Irak’ın düşmesinden sonra Kerkük ve Musul’u işgal eden Amerikan askerleri Peşmergelerin bölgeye girmesine göz yumdular ve bu şehirlerin günlerce yağmalanmasına sessiz kaldılar. Bu esnada peşmergeler özellikle resmi dairelerdeki tapu kayıtlarını imha ederek, bölgedeki Türk kimliğini silmeye çalıştılar. Ne yazık ki, Türkiye de o günlerde yaşanan bu olaylar karşısında “kırmızı çizgiler” olarak tanımladığı stratejik değerlerine saldırıda bulunulduğu halde herhangi bir aktif girişimde bulunamadı.

Savaş sonrası ABD yönetimi Türkmenlerin çoğunlukta yaşadığı Kerkük ve Musul’da Saddam rejiminin atadığı valileri kendisine göre geliştirdiği bir seçim sistemi ile değiştirdi. Demografik yapı gözetilmeksizin, Kürtler lehine olacak şekilde kendileri tarafından atanan delegelerle gerçekleştirilen bir Kürt vali getirildi.

Türkmenlerin dışlandığı en önemli gelişme Geçici Yönetim Konseyi (GYK)’nin oluşturulmasında yaşanmıştır. Çünkü bu hâdise bundan sonraki yönetimle ilgili açılımlarda Türkmenlere yer verilmeyeceği anlamına da gelmekteydi. Amerikalı yetkililer tarafından seçilen ve 14 Temmuz 2003’te göreve başlayan GYK, 13 Şii, 5 Sünni-Arap, 5 Kürt, 1 Türkmen ve 1 Asurî-Hıristiyan olmak üzere toplam 25 üyeden oluşmaktaydı.

Geçici Irak Anayasası, hazırlanmasını müteakip uzun tartışmalardan sonra Mart 2004’te GYK’nin ve ABD makamlarının onayını alarak yürürlüğe girdi. Anayasanın hükümlerini Türkmenler açısından özellikle şu üç hususa göre değerlendirebiliriz:

  1. Türkmenlerin varlığı: Anayasa’ya göre Türkmenler, kurulacak yeni devlette Araplar ve Kürtlerin yanında asli unsur olarak kabul edilmemişlerdir. Nüfus bakımından çok az olan Asurî ve diğer unsurlarla eşdeğer tutularak idari ve kültürel azınlık sayılmışlardır.
  2. Federasyon: Anayasa’ya göre Irak’ın etnik kökene dayanmayan bir federasyondan oluştuğu kabul edilmiştir. Irak, vilayet idarî yapısı göz önünde bulundurularak 3 + 15 = 18 formülü uygulanarak Kürt ve Arap federasyonlarına ayrılmıştır. Dohuk, Erbil ve Süleymaniye vilayetleri Kürdistan coğrafyası olarak tanımlanarak Kürt yönetimine ve diğer 15 vilayet de Arap yönetimine bırakılmıştır. Her iki federasyonun üzerinde merkezî Irak yönetimi bulunmaktadır.
  3. Kerkük’ün Statüsü: Anayasada Kerkük’ün statüsünün ileride belirleneceği vurgulanmaktadır. Kerkük, federasyon yapısında Kürdistan’a dâhil edilmemiş görülmektedir. Ancak yakında gerçekleştirilecek plebisit (halk oylaması) ile belirlenmesi muhtemel statüsü için Kerkük’ün Nüfus dengesini bozacak hazırlıklar yapıldığı anlaşılmaktadır.

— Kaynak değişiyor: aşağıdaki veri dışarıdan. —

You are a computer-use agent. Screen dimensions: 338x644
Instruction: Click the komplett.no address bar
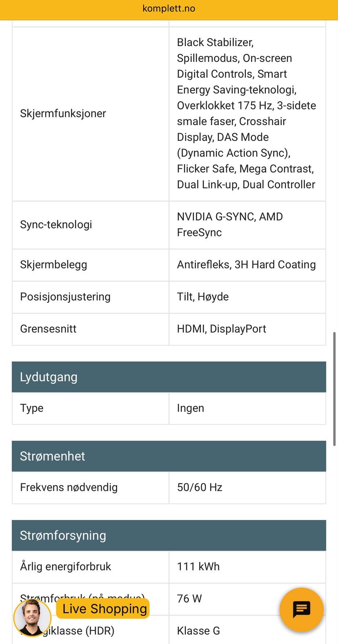169,9

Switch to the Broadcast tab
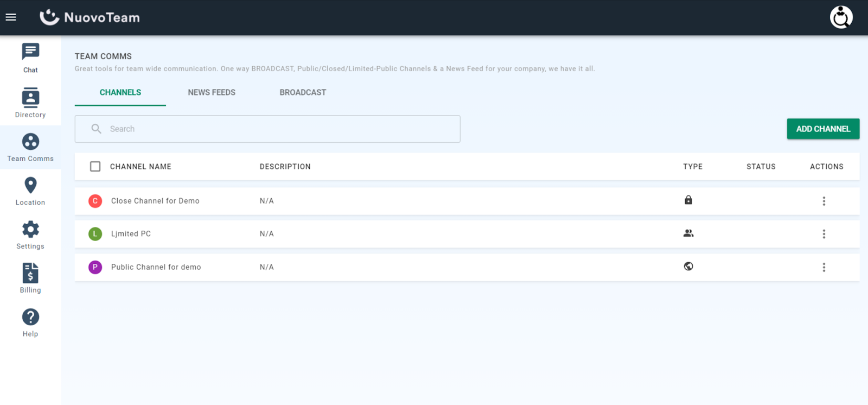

ABD’nin Irak politikasında Türkmenlerin adı yoktur. Türkmenlerin iddiasına göre; ITC, ABD’nin Kürt kartı karşısında zaman zaman ılımlı tepkiler verse de Türkiye’nin gerekli tavrı koymayışı ve kendilerine yeterli desteği vermeyişi nedeniyle bu konuda çok etkin politikalar üretememektedir. Bu sebeple de Türkmenlerin sesi arzu edilen derecede çıkmamaktadır[34].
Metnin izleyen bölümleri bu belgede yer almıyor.